◆ Stated task A
In the Claudio Biern Boyd biography, which animation studio did he found?
◆ Stated task B
Please list every award named in the Claudio Biern Boyd biography, with the year given for each.

Claudio Biern Boyd (21 November 1940 – 17 October 2022) was a Spanish television writer, director, producer and founder of the Spanish animation studio BRB Internacional. He created the television shows The World of David the Gnome and Gladiator Academy, among other projects.

Life and career
Throughout his professional career, Boyd received more than forty awards, among which are the Extraordinary Talent Award of the Academia de Televisión in 2017, Best Communicator with Children Award of the Festival Internacional de Comunicación Infantil El Chupete in 2014, Biznaga de Oro 2012 awarded by the Málaga Film Festival in 2012, Medalla al Trabajo President Macià Generalitat de Catalunya in 2011, the European Tribute of Honor award given by Cartoon Forum in 2007 or the Bronze Medal of the New York International Film and Television Festival for the series Dogtanian and the Three Muskehounds in 1982.

[Screenshot pointing data]
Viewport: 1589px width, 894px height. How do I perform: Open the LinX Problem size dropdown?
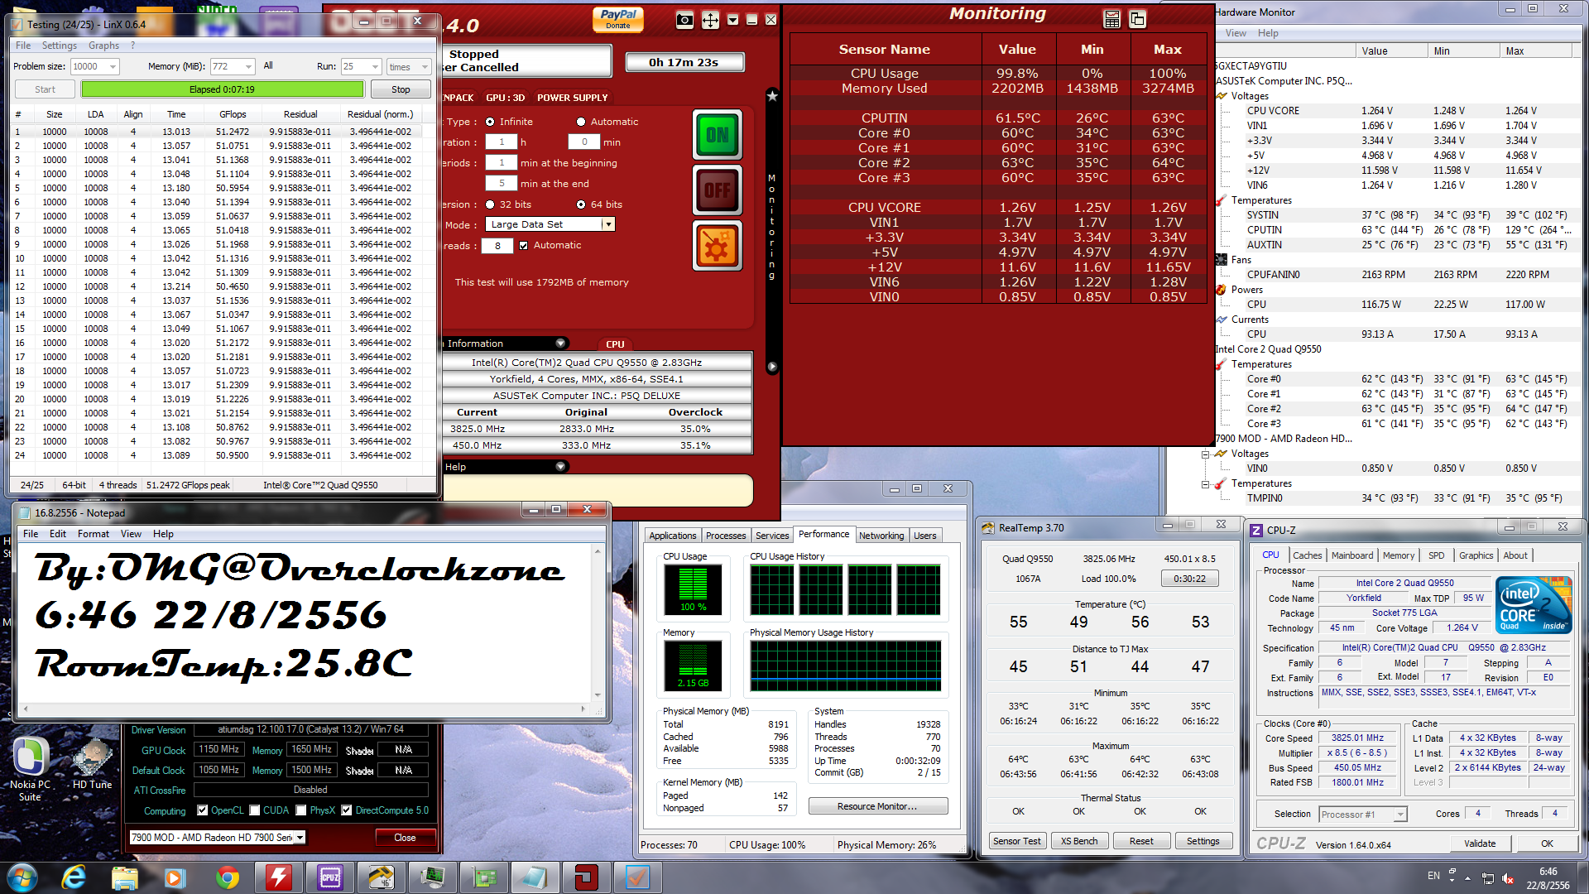click(113, 66)

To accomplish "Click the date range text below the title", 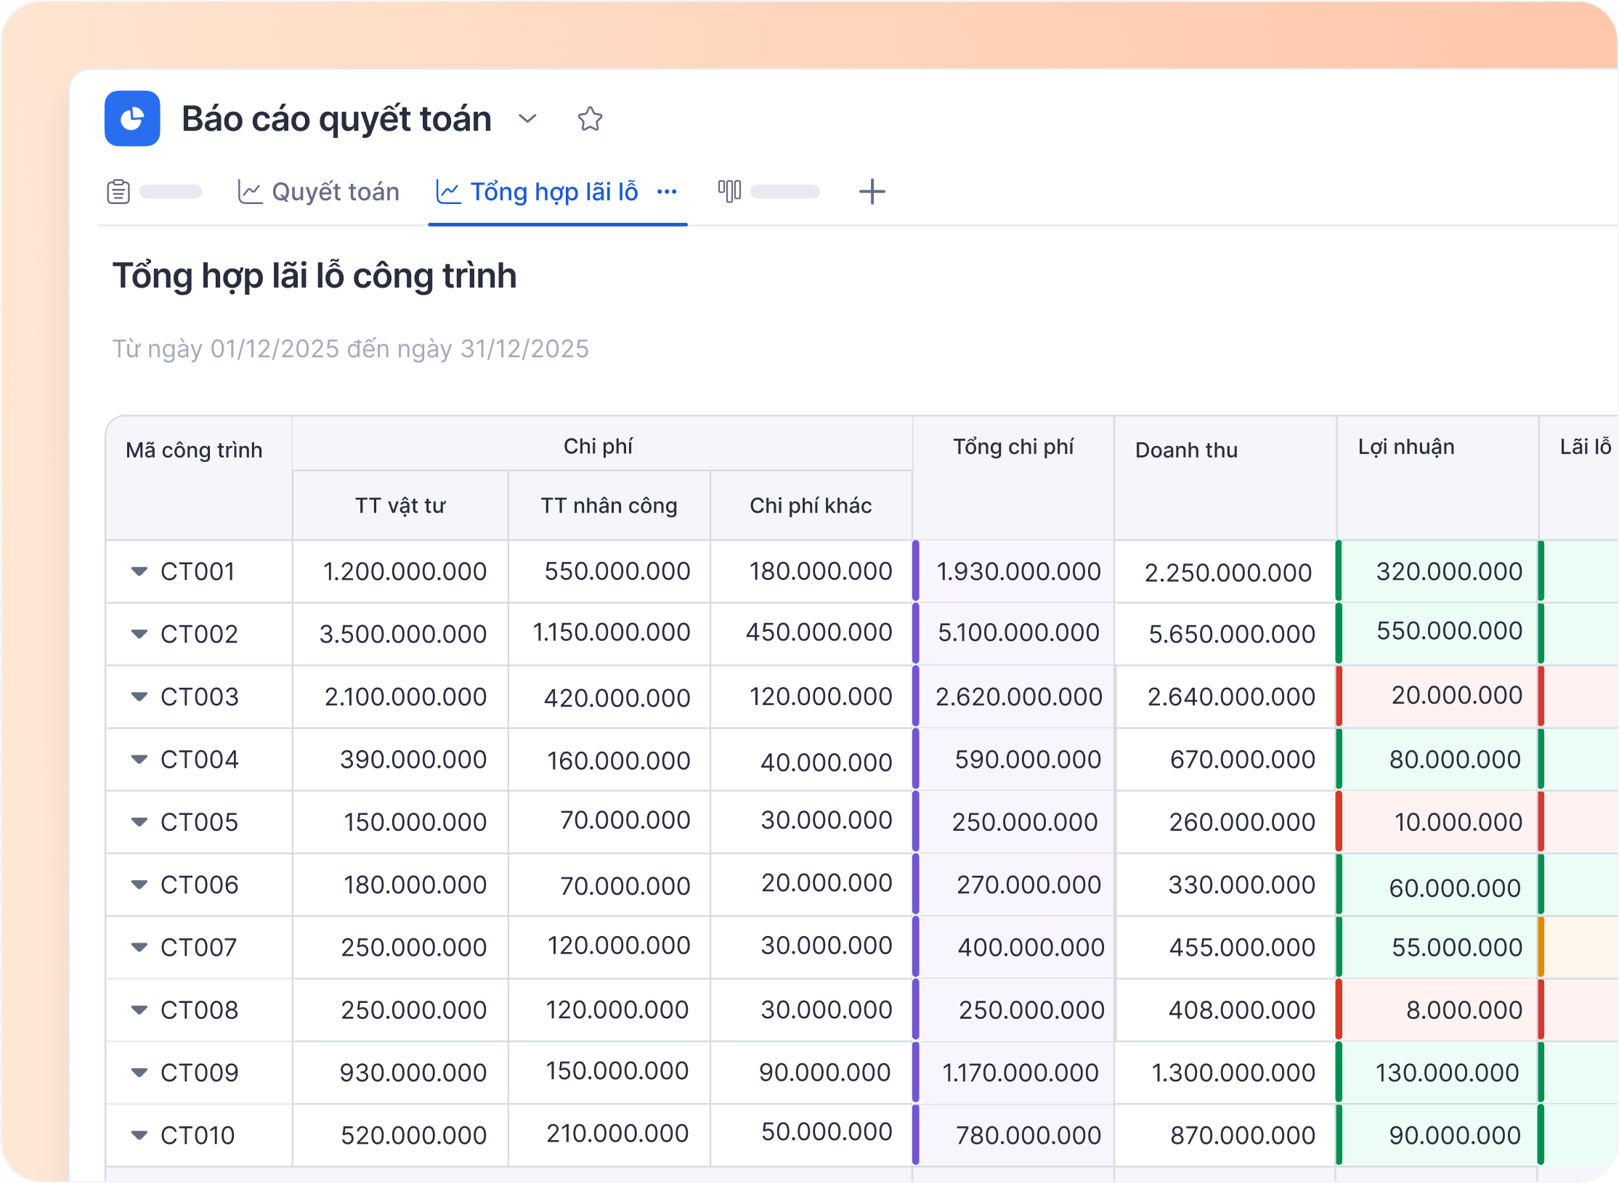I will 350,349.
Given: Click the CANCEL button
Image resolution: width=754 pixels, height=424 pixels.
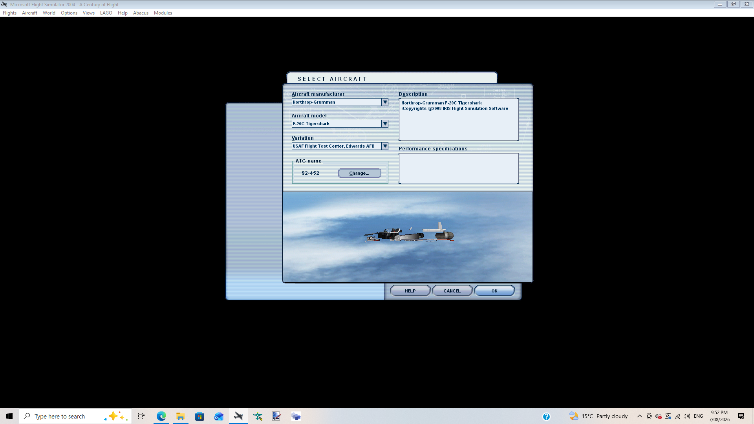Looking at the screenshot, I should [452, 291].
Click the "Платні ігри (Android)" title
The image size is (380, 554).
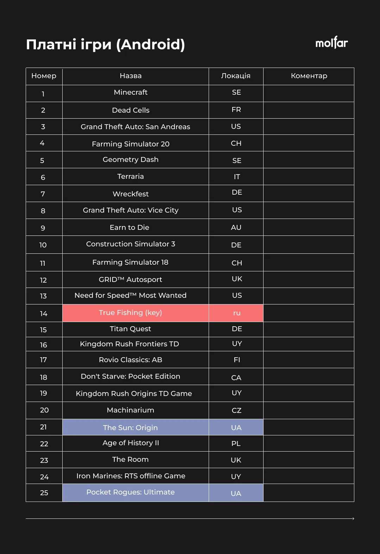[106, 45]
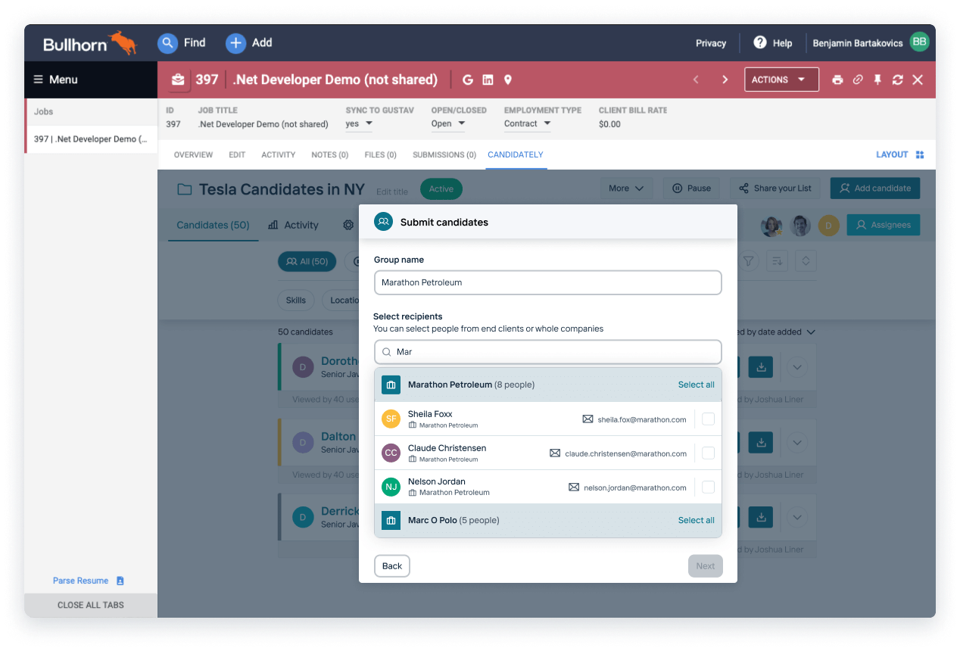Viewport: 960px width, 651px height.
Task: Open the Overview tab
Action: pos(193,154)
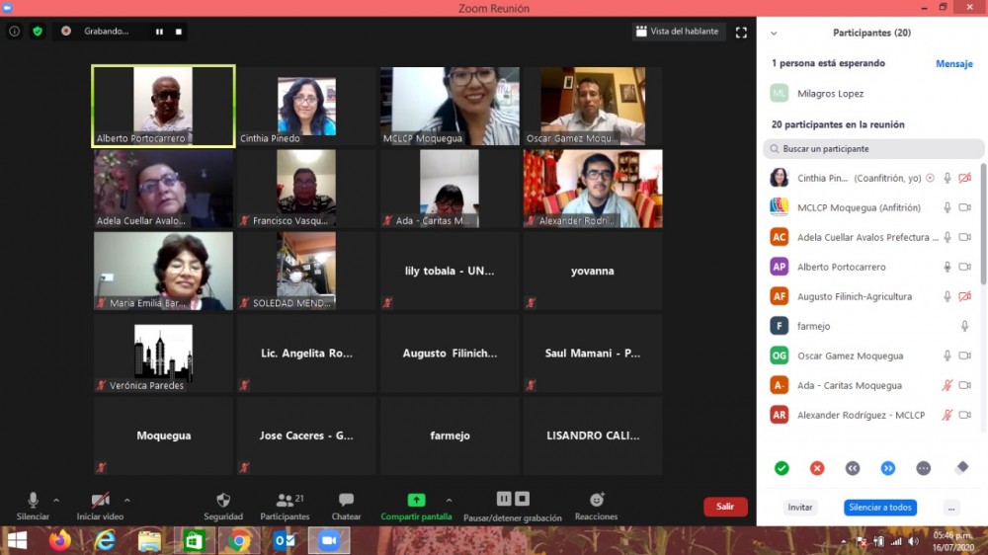Open the Chatear chat icon

(x=346, y=501)
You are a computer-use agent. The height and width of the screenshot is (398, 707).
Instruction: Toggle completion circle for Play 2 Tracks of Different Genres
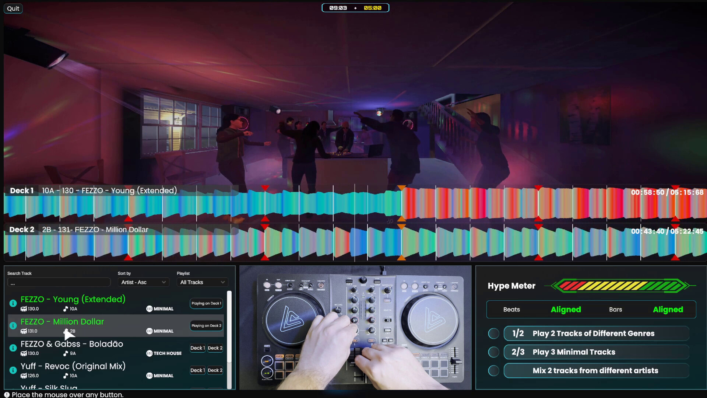[493, 334]
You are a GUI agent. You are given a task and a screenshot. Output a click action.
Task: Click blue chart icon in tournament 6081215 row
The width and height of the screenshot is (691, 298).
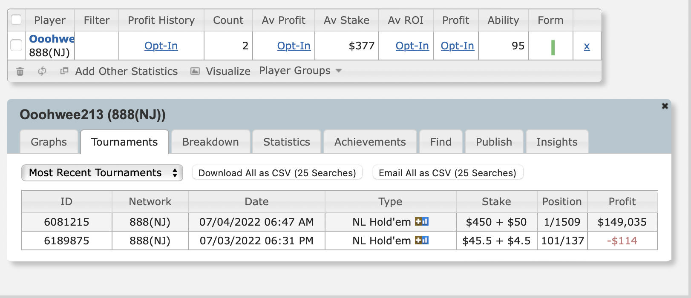click(x=425, y=221)
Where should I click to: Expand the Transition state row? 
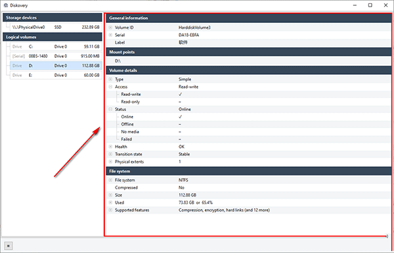(110, 154)
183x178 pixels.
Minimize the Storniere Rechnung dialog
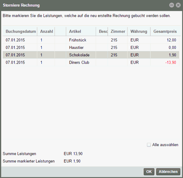point(172,5)
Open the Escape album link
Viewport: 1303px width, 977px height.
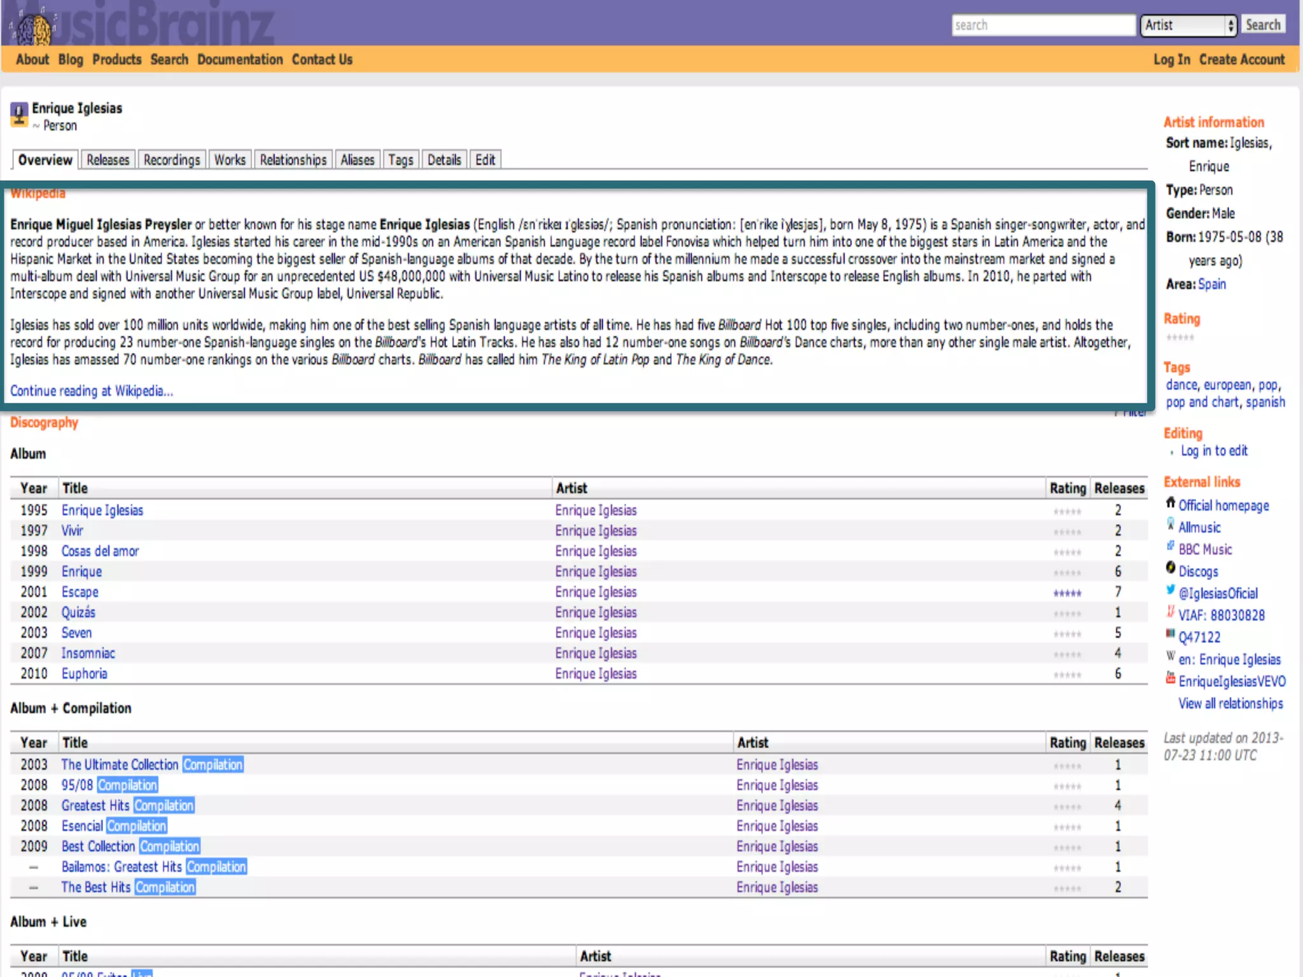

◆ Full response A
BRB Internacional

◆ Full response B
- Extraordinary Talent Award of the Academia de Televisión (2017)
- Best Communicator with Children Award of the Festival Internacional de Comunicación Infantil El Chupete (2014)
- Biznaga de Oro 2012, awarded by the Málaga Film Festival (2012)
- Medalla al Trabajo President Macià Generalitat de Catalunya (2011)
- European Tribute of Honor award, given by Cartoon Forum (2007)
- Bronze Medal of the New York International Film and Television Festival, for the series Dogtanian and the Three Muskehounds (1982)